Chapter 41
POV Drake Brothers
There wasn’t a need for any words. The two [Lesser Drakes] turned their whole attention to the insect that had dared to kill their youngest brother. Rising from where he had been mourning their brother, Jaak opened his mouth and belched flame toward the creature. Siirnaak joined him, roaring in rage, his jaw shifting partially into its more animalistic form. The screech of the large insect was like music to their ears but it wasn’t enough.
Both brothers acted on instinct and shifted into their true forms, their bodies crackling into living flame before hardening into rigid scales carved from the fire. Frills of flame formed around their lizard-like jaws before a sail of flame ignited down their backs. There was no more playing as they leaped to rip the bug in half. Their rage blinded them to all other things as they tore into the insect savagely, only to stagger back as black tendrils reached out of the shadows to grab them. They fought their bonds, breathing fire in great curtains to burn them away. Even as they did so, more flickered forth to snag limbs.
In their panic, they lost sight of the insect and when they looked again, they found it gone; in its place, they saw a sight that caused their flames to flicker in abject fear and terror.
POV Fomorian Stalker
The Fomorian Stalker soaked up the fear of the [Lesser Drakes] like it was the richest of vintages. His new Master was going to be a delight to serve. He and his brother and sister were summoned occasionally by High Priests but their assignments were so temporary and fleeting. All three of them had felt the difference in this assignment. Their new Master was a divinity but a small one and their new forms were a change to get used to but the flood of Aether provided to them meant they could stay indefinitely. That meant that they were all too ready to do whatever it took to get into their Master’s good graces.
He snarled in satisfaction and felt his fangs elongate in anticipation. He was utterly dwarfed by the larger drakes but he didn’t mind. Even on his normal assignments he and his brother and sister were smaller than their targets. He leaped forward and jumped, evading a fan of flame that gushed forth from the leftmost drake. Using a lasso of shadows the Stalker encircled the drake’s snout and pulled himself toward it. As it tried to recover, he kicked off a flat plane of shadow, slammed his foot, empowered by darkness, into the fairy creature, and sent it hurtling into the wall.

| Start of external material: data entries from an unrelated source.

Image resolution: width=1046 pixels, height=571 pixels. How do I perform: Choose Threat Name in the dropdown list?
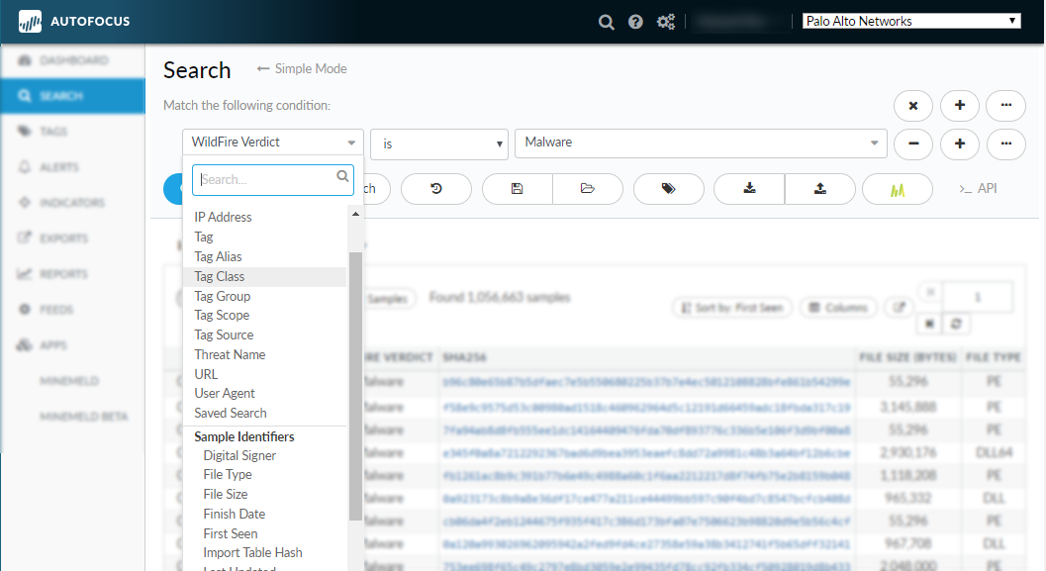coord(230,354)
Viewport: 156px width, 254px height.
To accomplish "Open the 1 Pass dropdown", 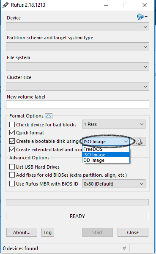I will click(114, 124).
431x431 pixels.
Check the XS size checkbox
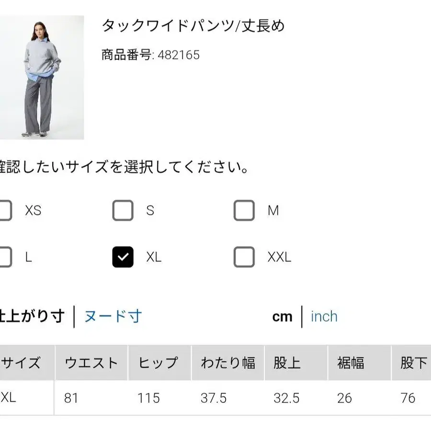point(5,210)
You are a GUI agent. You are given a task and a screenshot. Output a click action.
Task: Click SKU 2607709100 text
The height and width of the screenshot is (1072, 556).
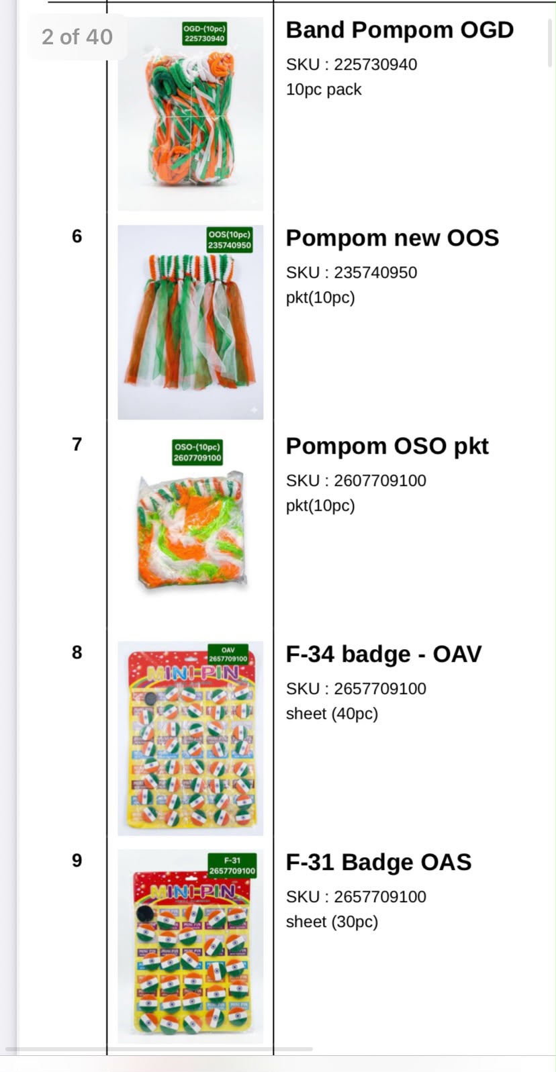tap(356, 481)
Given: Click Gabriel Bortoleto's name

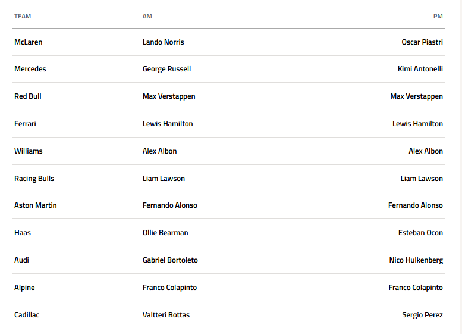Looking at the screenshot, I should (x=171, y=260).
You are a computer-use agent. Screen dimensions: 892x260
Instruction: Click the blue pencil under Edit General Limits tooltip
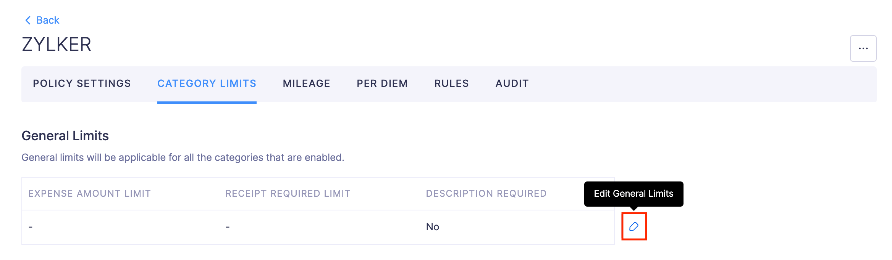coord(634,226)
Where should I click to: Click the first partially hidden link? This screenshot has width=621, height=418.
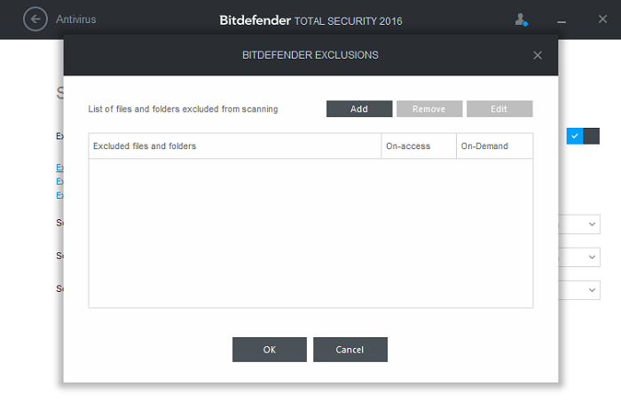pyautogui.click(x=59, y=167)
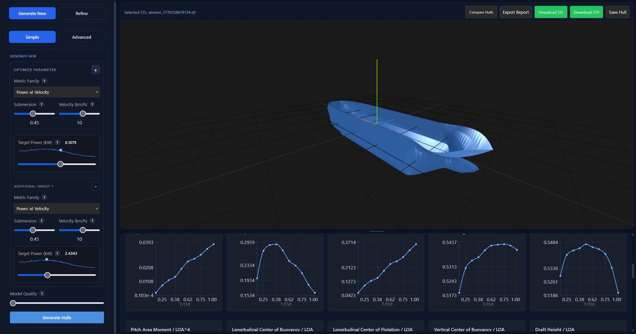636x334 pixels.
Task: Click Download STL
Action: tap(551, 12)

His brother and sister took on the other drake, his seniority allowing him to blow off some steam with the other. Truly, it had been too long since he had had this much Aether to work with. An actual body. He took off, just as the drake shook itself as it emerged from the ruin of the wall. He slammed into it again causing its midriff to concave and air to whoosh out of its lungs in a plume of smoke.
He cackled madly giving his kind’s screech of victory as he pummeled the invader into the ground and walls. It wasn’t even a contest. Oh, he got scorched a couple of times but each time he simply dug his fangs into the drake and let its Aether-rich blood heal his wounds. It ended abruptly as it always did in such a brawl. The drake got weaker and the Stalker got stronger. It took only one mistake but the Stalker was not one for mercy.
The drake snapped its head forward to take a bite out of him but was slow to retract its head when it missed. The Stalker didn’t hesitate as it slammed a spike of shadow straight through the invader’s eye into its brain. Even then the creature didn’t immediately die, its remaining Aether reserves in its blood trying to heal it. It clawed at the spike, dealing more damage to itself in the process. Even as it succeeded in ripping out the spike the Stalker simply expanded spikes from the end and the invader lobotomized itself, pulling its own brain out of its eye sockets.
The Stalker smirked and turned to find that its siblings had succeeded in their kill as well, not that there had been any doubt. He greeted them with a screech of victory and they responded. He gave them a fanged, wolfen grin only to whirl when a similar roar to their own answered their screeches. Barreling toward them were figures much like their own but wrong somehow. They moved similarly and had similar forms but they did not hop from shadow to shadow like a Stalker. They were also too large, loping toward them at a height of around nine inches. The form in front was even larger and moved with a grace the others didn’t have.
They smelled wrong, like a drink gone sour. The Aether around them twisted in odd ways and the Stalker snarled at them as their Master commanded them to engage. They were invaders and they would meet their end here.